# Directions for this task:
Give the stretch from the line containing "Task: Open three-dot menu for order 2026-116" through the end of the rows as a Markdown table with the columns Num and Content, leaving out blank lines and the pictures. Give only these lines.

## BEGIN Record set

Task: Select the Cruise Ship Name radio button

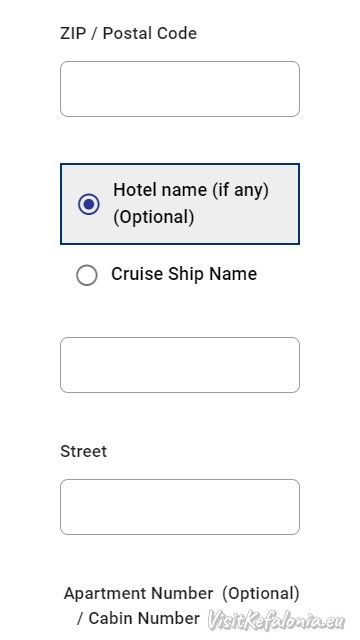Action: tap(87, 275)
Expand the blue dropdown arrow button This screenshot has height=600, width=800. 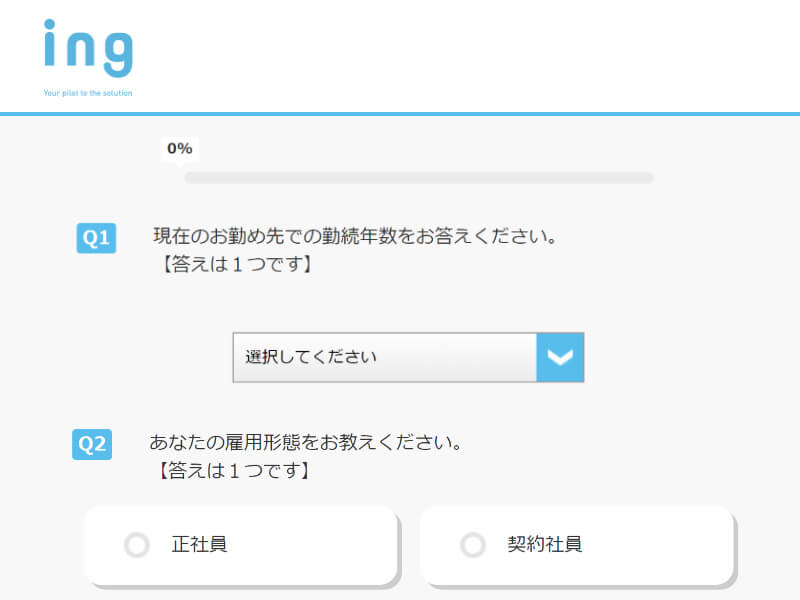click(560, 357)
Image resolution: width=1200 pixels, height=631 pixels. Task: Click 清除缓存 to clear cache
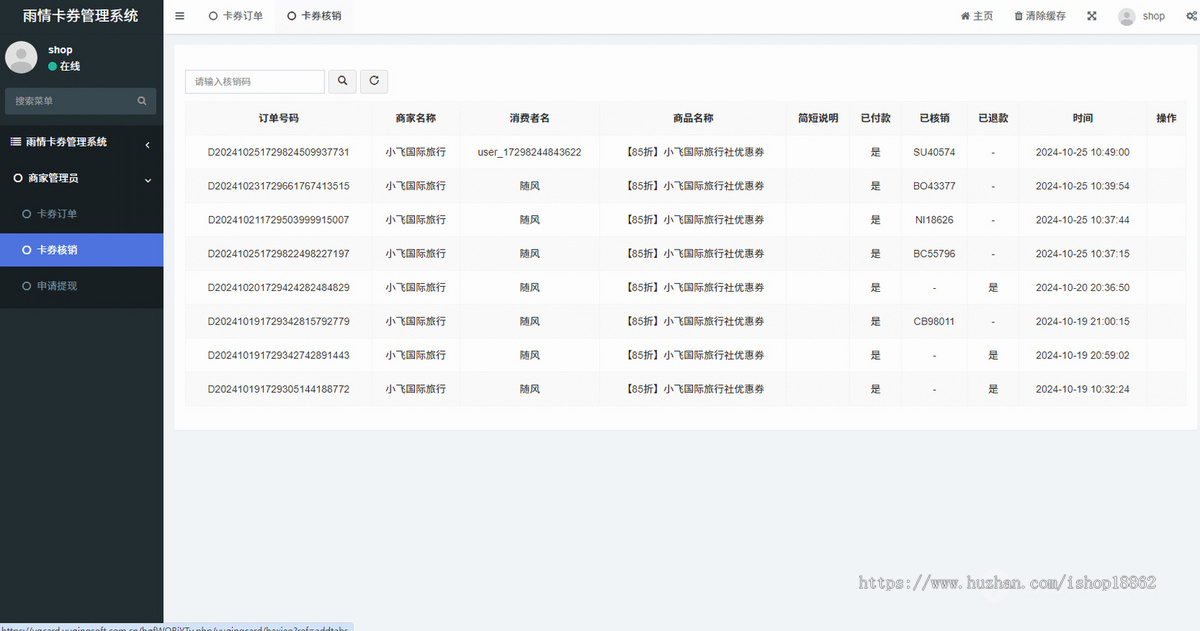[x=1040, y=16]
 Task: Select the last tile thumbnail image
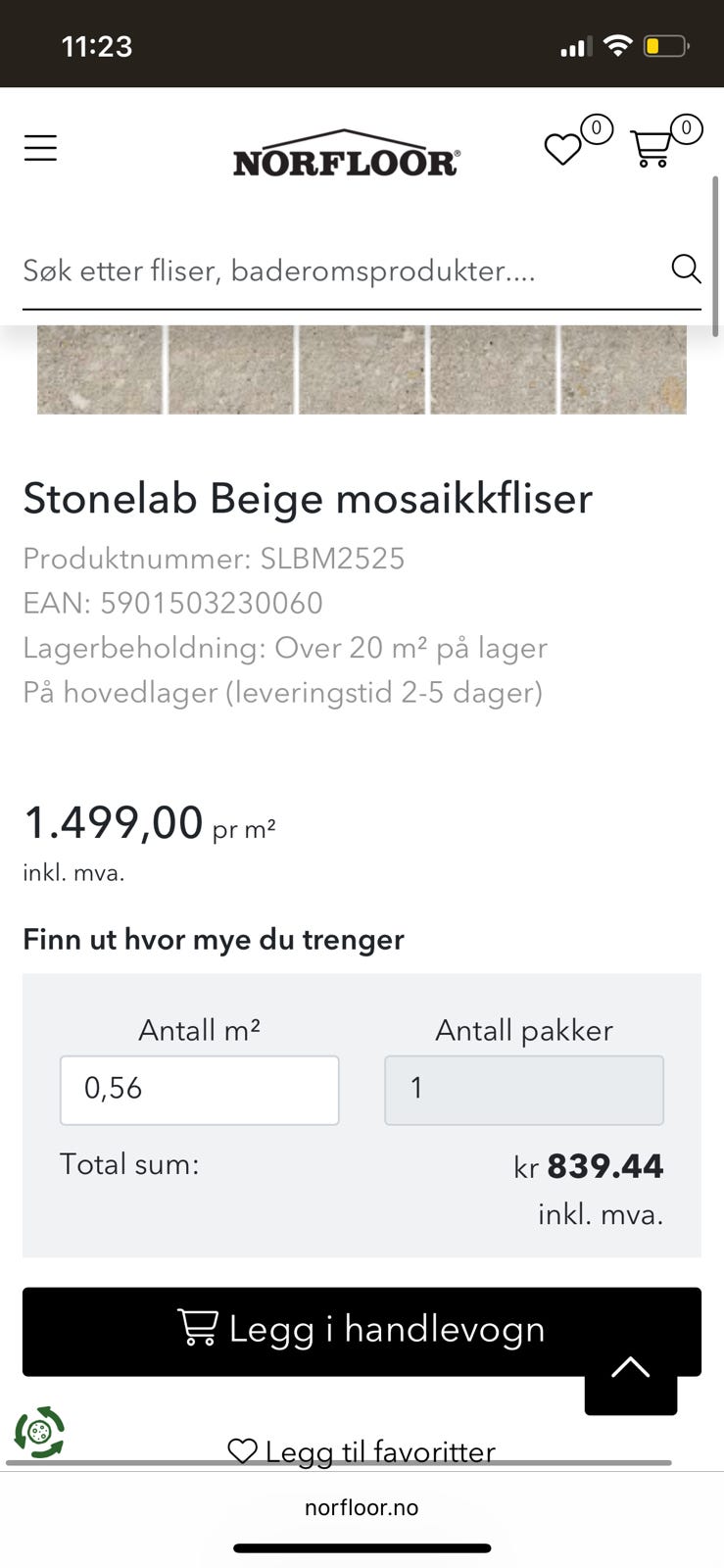click(623, 369)
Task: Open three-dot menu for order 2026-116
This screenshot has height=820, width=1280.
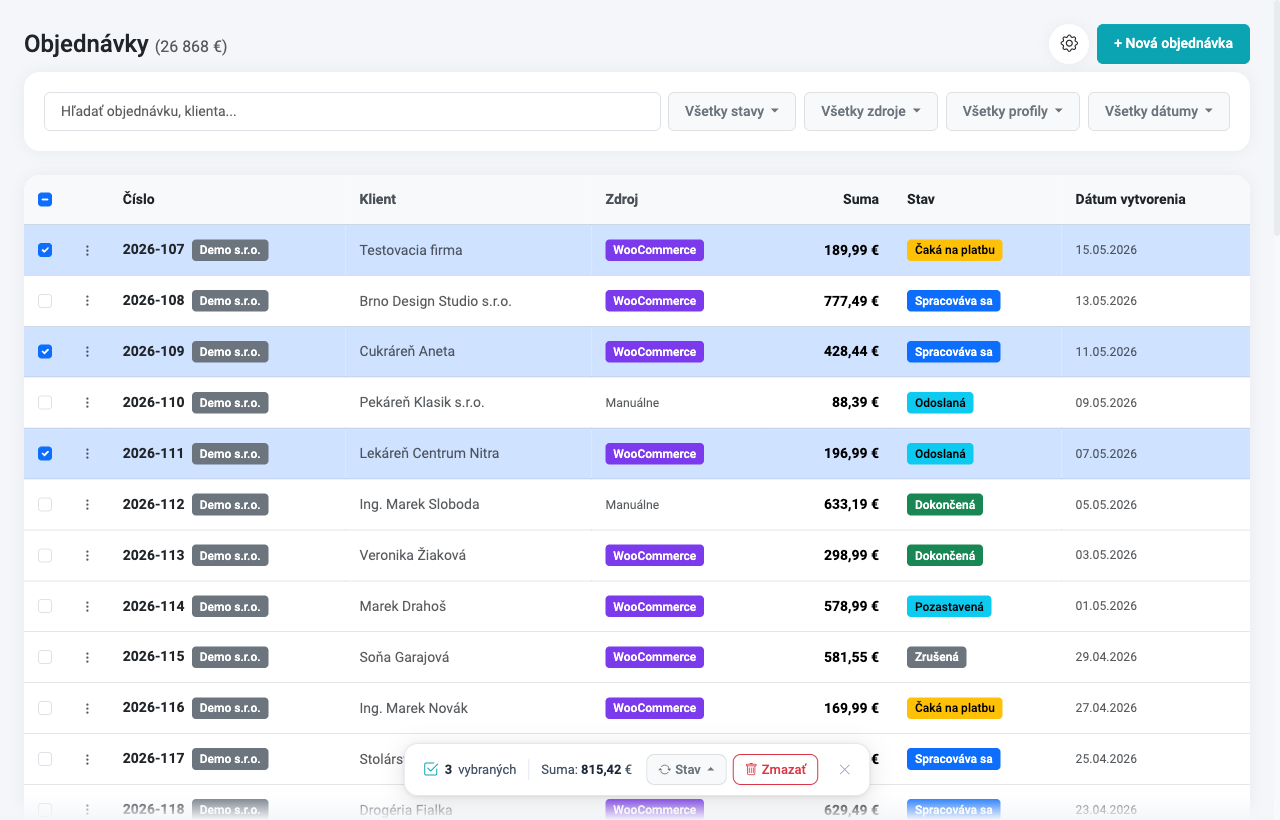Action: [x=87, y=708]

## END Record set

# Correct answer:
| Num | Content |
|---|---|
| 1 | Task: Open three-dot menu for order 2026-116 |
| 2 | This screenshot has height=820, width=1280. |
| 3 | Action: [x=87, y=708] |